The concept of security by obscurity is completely outdated in today’s world
Published on : Saturday 20-08-2022
Sudhanshu Mittal, Head – CoE Gurugram& Director – Technical Solutions, NASSCOM Centre of Excellence – IoT& AI.
Seamless connectivity seems to be a topic arousing much interest. Why would production entities need to have autonomous communication?
While there is Industry 4.0 adoption by the user industry, there is always concern due to vendor lock-in. Users prefer open protocol, as long as proper support is available for the products. For the product developers, however, there is a different story. They make investments to build up the market and they want to have their lock-in. However this same lock-in mitigates against new entrants as it acts as an entry barrier for them and acts against future innovation.

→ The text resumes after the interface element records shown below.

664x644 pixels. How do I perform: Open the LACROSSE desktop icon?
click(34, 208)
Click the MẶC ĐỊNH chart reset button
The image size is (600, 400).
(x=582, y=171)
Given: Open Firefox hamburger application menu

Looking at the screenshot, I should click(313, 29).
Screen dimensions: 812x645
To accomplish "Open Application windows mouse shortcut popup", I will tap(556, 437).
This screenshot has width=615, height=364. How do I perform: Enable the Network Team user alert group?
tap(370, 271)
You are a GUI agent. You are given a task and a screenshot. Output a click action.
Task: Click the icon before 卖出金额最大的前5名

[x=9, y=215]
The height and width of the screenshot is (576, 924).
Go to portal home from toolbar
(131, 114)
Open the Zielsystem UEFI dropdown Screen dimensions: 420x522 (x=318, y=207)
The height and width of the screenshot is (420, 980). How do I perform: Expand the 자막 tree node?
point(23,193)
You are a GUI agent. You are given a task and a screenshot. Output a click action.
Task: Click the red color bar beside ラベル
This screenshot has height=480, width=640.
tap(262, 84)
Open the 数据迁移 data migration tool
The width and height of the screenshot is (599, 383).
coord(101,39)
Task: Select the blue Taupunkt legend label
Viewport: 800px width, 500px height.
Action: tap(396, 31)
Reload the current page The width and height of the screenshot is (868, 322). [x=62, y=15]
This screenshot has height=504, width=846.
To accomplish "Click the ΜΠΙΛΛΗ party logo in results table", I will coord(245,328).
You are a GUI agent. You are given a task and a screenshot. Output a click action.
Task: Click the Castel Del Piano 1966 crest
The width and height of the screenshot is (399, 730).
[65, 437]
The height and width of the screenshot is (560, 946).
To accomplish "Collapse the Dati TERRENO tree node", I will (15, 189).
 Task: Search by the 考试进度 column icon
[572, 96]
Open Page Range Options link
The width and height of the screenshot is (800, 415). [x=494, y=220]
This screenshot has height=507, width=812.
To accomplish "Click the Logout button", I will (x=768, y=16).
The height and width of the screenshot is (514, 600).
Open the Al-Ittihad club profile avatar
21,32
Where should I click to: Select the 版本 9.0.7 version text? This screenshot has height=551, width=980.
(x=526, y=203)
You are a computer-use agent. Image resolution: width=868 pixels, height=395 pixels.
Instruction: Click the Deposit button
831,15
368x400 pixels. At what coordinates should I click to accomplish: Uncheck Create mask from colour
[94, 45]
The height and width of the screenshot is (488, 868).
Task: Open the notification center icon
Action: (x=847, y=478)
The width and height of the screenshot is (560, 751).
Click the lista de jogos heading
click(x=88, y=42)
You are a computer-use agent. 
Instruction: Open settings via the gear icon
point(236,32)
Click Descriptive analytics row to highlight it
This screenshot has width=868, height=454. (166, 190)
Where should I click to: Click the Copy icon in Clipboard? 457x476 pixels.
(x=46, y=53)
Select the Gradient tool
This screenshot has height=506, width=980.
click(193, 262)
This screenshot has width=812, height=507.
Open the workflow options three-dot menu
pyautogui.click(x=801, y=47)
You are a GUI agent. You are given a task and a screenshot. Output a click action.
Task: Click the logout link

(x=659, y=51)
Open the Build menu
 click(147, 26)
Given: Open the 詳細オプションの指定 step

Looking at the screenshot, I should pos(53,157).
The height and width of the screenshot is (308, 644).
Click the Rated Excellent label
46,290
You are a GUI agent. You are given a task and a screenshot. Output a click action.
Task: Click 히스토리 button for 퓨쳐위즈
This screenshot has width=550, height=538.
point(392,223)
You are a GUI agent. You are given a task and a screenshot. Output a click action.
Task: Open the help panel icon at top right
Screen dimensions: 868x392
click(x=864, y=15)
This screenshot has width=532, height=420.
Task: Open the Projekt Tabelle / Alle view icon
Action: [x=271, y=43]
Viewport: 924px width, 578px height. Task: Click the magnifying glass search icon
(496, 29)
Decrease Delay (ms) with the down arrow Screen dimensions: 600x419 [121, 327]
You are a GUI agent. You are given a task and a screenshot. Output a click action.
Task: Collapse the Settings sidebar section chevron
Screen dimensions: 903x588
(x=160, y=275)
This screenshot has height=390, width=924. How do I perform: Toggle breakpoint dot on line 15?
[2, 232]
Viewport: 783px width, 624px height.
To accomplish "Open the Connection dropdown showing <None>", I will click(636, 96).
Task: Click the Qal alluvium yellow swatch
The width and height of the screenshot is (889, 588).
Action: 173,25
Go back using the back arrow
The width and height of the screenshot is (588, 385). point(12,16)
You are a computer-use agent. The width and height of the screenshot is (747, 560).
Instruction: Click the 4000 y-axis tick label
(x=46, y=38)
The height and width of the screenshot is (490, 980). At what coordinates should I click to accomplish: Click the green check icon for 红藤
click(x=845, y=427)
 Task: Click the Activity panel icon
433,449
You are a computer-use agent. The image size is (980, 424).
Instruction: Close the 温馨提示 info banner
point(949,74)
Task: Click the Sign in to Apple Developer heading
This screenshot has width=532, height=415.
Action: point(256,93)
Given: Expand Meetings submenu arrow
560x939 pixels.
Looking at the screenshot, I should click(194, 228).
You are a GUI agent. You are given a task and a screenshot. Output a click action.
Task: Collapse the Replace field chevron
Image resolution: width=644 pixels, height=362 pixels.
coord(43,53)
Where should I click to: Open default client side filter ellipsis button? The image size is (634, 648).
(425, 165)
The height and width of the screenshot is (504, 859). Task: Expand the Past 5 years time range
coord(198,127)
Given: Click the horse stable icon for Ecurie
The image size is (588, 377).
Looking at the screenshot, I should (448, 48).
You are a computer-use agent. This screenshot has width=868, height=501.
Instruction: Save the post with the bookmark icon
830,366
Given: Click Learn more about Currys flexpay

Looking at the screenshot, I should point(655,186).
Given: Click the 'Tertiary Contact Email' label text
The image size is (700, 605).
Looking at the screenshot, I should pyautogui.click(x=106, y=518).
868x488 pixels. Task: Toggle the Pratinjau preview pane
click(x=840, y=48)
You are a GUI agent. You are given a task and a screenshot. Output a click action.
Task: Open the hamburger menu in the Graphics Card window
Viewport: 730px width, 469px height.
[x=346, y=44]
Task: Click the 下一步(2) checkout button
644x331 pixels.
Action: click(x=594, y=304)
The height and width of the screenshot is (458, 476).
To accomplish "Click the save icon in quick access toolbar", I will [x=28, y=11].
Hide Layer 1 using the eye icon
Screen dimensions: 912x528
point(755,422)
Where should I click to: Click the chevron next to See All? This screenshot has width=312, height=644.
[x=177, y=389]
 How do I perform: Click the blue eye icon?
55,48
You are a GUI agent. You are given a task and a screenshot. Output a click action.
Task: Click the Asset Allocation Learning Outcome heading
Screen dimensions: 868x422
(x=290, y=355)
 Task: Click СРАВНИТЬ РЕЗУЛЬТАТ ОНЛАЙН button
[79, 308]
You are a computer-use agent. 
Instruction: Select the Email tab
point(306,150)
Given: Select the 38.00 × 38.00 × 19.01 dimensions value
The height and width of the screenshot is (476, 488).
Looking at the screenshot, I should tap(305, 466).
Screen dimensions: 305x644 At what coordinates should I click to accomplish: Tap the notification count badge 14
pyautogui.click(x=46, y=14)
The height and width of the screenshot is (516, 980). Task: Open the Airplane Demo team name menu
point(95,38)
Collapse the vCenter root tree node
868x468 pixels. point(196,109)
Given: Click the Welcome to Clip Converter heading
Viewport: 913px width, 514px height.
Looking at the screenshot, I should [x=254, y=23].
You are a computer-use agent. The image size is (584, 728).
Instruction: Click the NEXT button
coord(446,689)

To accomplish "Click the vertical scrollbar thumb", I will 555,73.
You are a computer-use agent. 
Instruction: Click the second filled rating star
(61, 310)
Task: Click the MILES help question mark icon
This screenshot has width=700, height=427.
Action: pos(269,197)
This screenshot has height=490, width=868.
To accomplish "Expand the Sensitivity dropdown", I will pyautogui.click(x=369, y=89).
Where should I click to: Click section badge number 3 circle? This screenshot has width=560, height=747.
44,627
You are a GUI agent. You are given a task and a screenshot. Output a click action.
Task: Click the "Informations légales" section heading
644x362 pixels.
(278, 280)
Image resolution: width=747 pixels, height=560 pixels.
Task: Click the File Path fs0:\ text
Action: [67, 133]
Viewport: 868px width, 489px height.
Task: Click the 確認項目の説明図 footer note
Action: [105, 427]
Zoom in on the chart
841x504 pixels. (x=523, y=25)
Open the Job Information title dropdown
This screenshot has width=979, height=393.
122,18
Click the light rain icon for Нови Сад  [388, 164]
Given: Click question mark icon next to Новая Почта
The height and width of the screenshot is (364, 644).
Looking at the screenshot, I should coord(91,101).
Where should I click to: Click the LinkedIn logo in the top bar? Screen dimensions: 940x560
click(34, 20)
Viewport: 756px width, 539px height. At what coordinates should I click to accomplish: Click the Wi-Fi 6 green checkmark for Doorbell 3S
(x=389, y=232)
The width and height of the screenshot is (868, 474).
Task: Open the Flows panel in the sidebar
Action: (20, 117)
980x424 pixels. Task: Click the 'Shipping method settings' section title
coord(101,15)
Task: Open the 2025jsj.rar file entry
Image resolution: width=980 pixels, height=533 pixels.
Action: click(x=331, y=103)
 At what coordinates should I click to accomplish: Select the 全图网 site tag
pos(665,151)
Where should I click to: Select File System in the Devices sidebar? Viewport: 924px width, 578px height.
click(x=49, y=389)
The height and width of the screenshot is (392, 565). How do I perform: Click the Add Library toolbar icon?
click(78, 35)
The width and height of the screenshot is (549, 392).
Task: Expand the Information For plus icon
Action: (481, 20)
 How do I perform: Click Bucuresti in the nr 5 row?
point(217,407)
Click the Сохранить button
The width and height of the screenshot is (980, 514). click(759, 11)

Is the need for real time communication also experienced over the enterprise boundaries? For example, with the vendor subsystems, with delivery subsystems? How about across multiple plants?
There is a need for real time communication across enterprise boundaries. For example, OEMs want to look at the production data of their suppliers, to properly understand how much they can rely on being supplied in a timely manner, what kind of rejection rate is there, etc. In the similar manner the real-time information on deliveries is very important to allow them to plan the assembly lines. Similar kind of requirement is there for data across multiple plants, when one plant is supplying a component to be used by another plant and where the visibility into actual production is required for the receiving plant to keep low inventory.
Historically major vendors have developed their own communication interfaces and protocols. Each such protocol was embraced by their partners. Equally, since ages there has been a call out for open protocols from the side of major buyers. What actually defines an open protocol? When can a system be said to support an open protocol?
In my view an open protocol is defined as when anybody can develop the products using that protocol and after going through a standard certification process, those can be seamlessly used by user enterprises. Ideally there should be no patents in the protocol, however if there is need for incorporation of a feature which is necessary and covered under a patent, the decision to include that feature would be taken by a team which does not benefit from that patent. Such an open protocol would be published by an association which would consist of various product development enterprises as well as user enterprises as its members. User enterprises are necessary, else product entities would tend to push as many of their patents in the standard as possible, and that is something which needs to be guarded against.
Does use of Open communication compromise on cyber security aspects?
The concept of security by obscurity is completely outdated in today’s world. Open protocol doesn’t compromise on the security, on the contrary the openness of the protocol and its constant review by a large community provides it the robustness to stand against the cyber hacks.
(The views expressed in interviews are personal, not necessarily of the organisations represented)
As Head – CoE Gurugram& Director – Technical Solutions with NASSCOM Centre of Excellence – IoT& AI, Sudhanshu Mittal leads the overall operations of GurugramCoE and is also responsible for driving the solutioning of the problem statements brought by CoE partners. Vertical focus includes Automotive and Standard verticals for CoE-IoT.
The key responsibilities include: a) Driving the solutioning of the problem statements brought on by CoE partners; b) Driving the Automotive and Connected Vehicle activities for CoE; c) Driving standard body participation from CoE-IoT for Open Connectivity Foundation (OCF) and Industrial Internet Consortium (IIC); d) Driving academic research engagement activities; and e) Niche partner engagement like Indian Army, Railways, PSUs, etc. The views expressed are personal.